ARTE AFRICANA, MUSEU EUROPEU: A DEVOLUÇÃO DOS ARTIGOS ROUBADOS DURANTE A COLONIZAÇÃO DA ÁFRICA

ARTE AFRICANA, MUSEU EUROPEU: A DEVOLUÇÃO DOS ARTIGOS ROUBADOS DURANTE A COLONIZAÇÃO DA ÁFRICA

A colonização europeia pelo mundo levou a dominação sobre povos originários em diferentes frentes: política, econômica e também cultural. Do ponto de vista cultural, além da imposição dos padrões europeus de arte, língua, organização social e etc, sabe-se que diversos artefatos importantes para povos originários foram roubados e levados pelos colonizadores. Até os dias atuais muitos desses objetos permanecem sob domínio europeu, ao mesmo tempo que muitos países pedem para que tais resquícios da colonialidade sejam desfeitos e as obras devolvidas para sua origem. 

O presente texto buscará explorar o aspecto cultural da colonização e a persistência da dominação europeia, também serão abordados alguns casos de devolução de artefatos africanos por países europeus.

● **MATERIAL EXIBIDO**
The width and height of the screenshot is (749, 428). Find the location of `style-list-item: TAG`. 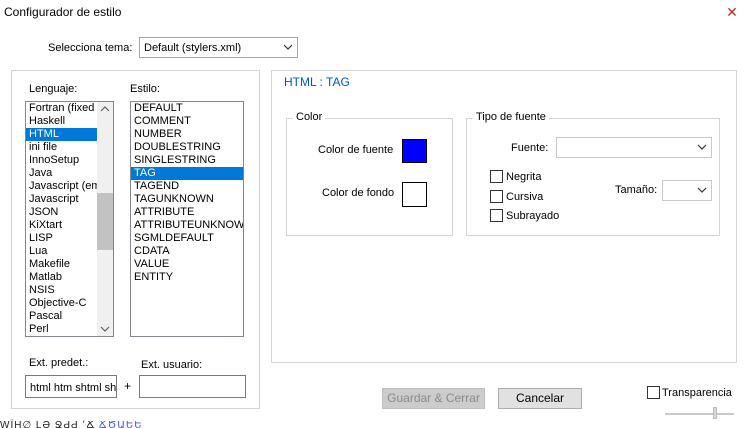

style-list-item: TAG is located at coordinates (187, 174).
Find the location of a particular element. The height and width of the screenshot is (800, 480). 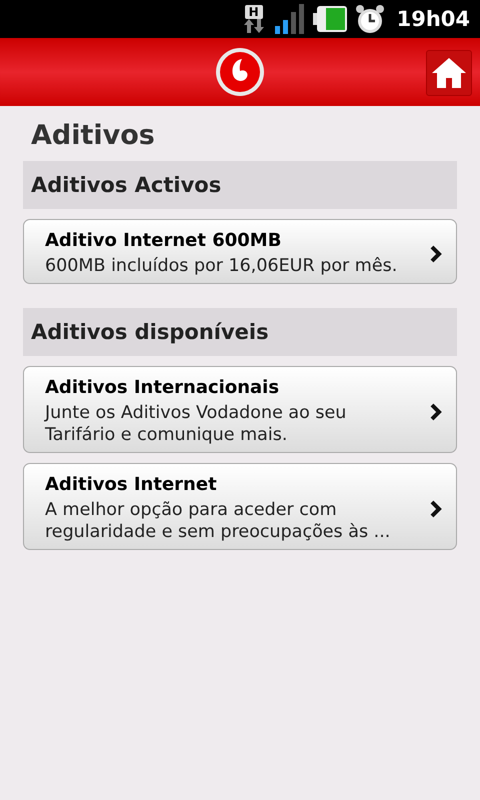

clock-time: 19h04 is located at coordinates (433, 19).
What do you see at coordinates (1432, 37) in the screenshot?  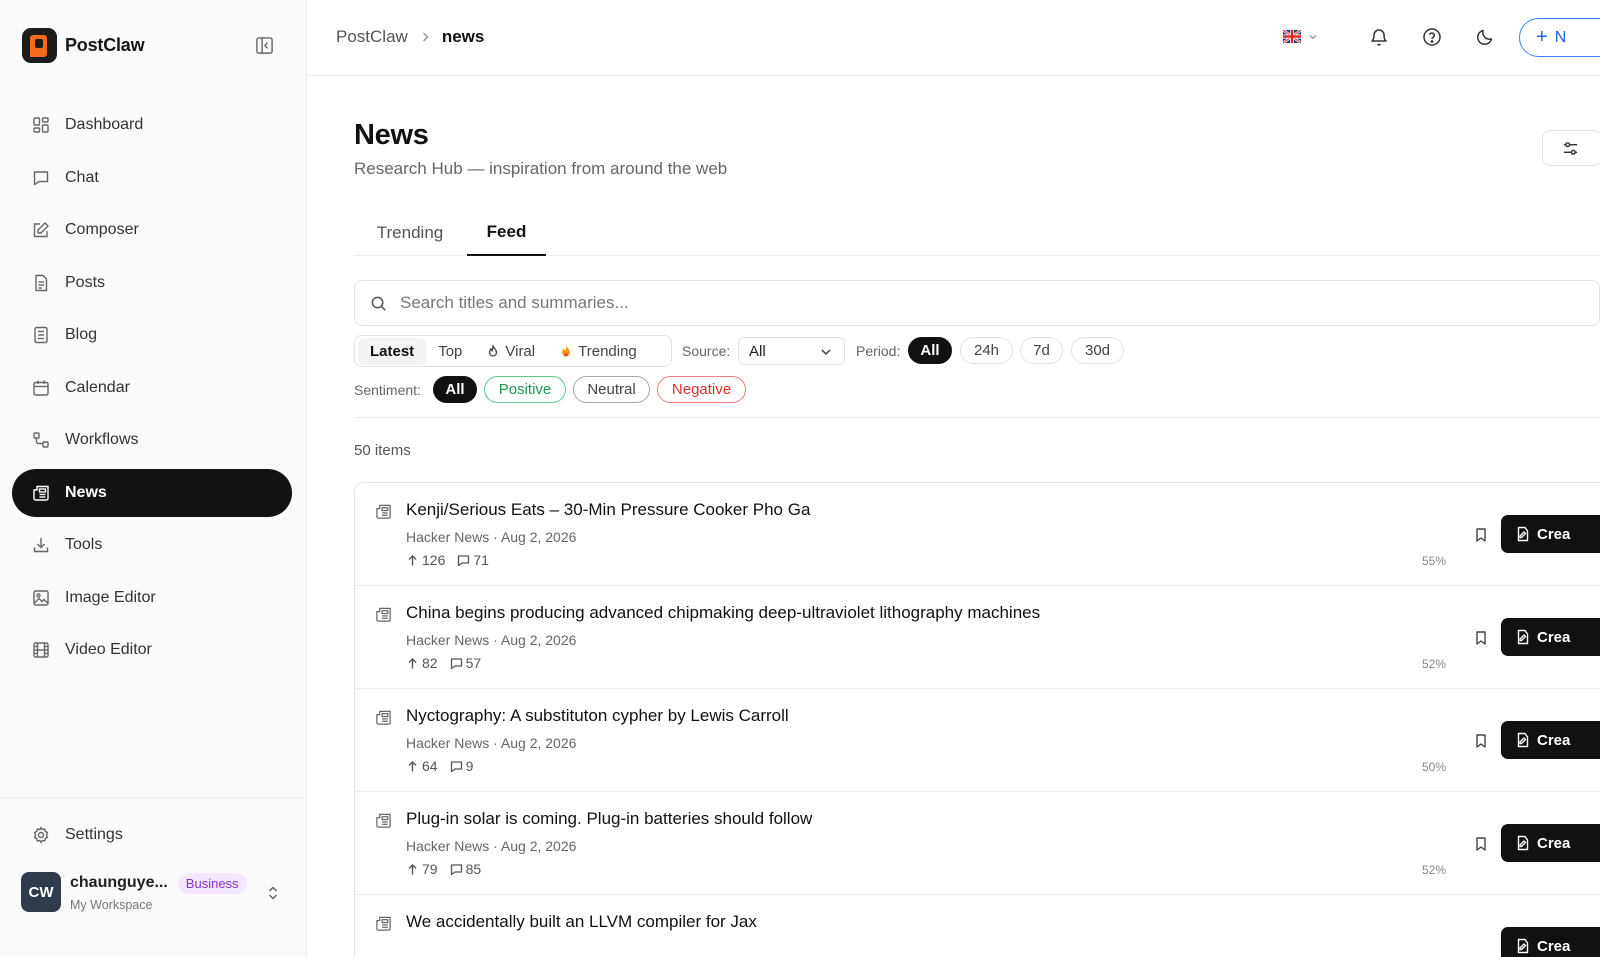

● **O QUE SE PEDE**
Reproduza na íntegra, sem nenhuma alteração, o texto sobre a devolução de artefatos africanos levados durante a colonização.

● **RESPOSTA**
ARTE AFRICANA, MUSEU EUROPEU: A DEVOLUÇÃO DOS ARTIGOS ROUBADOS DURANTE A COLONIZAÇÃO DA ÁFRICA

ARTE AFRICANA, MUSEU EUROPEU: A DEVOLUÇÃO DOS ARTIGOS ROUBADOS DURANTE A COLONIZAÇÃO DA ÁFRICA

A colonização europeia pelo mundo levou a dominação sobre povos originários em diferentes frentes: política, econômica e também cultural. Do ponto de vista cultural, além da imposição dos padrões europeus de arte, língua, organização social e etc, sabe-se que diversos artefatos importantes para povos originários foram roubados e levados pelos colonizadores. Até os dias atuais muitos desses objetos permanecem sob domínio europeu, ao mesmo tempo que muitos países pedem para que tais resquícios da colonialidade sejam desfeitos e as obras devolvidas para sua origem. 

O presente texto buscará explorar o aspecto cultural da colonização e a persistência da dominação europeia, também serão abordados alguns casos de devolução de artefatos africanos por países europeus.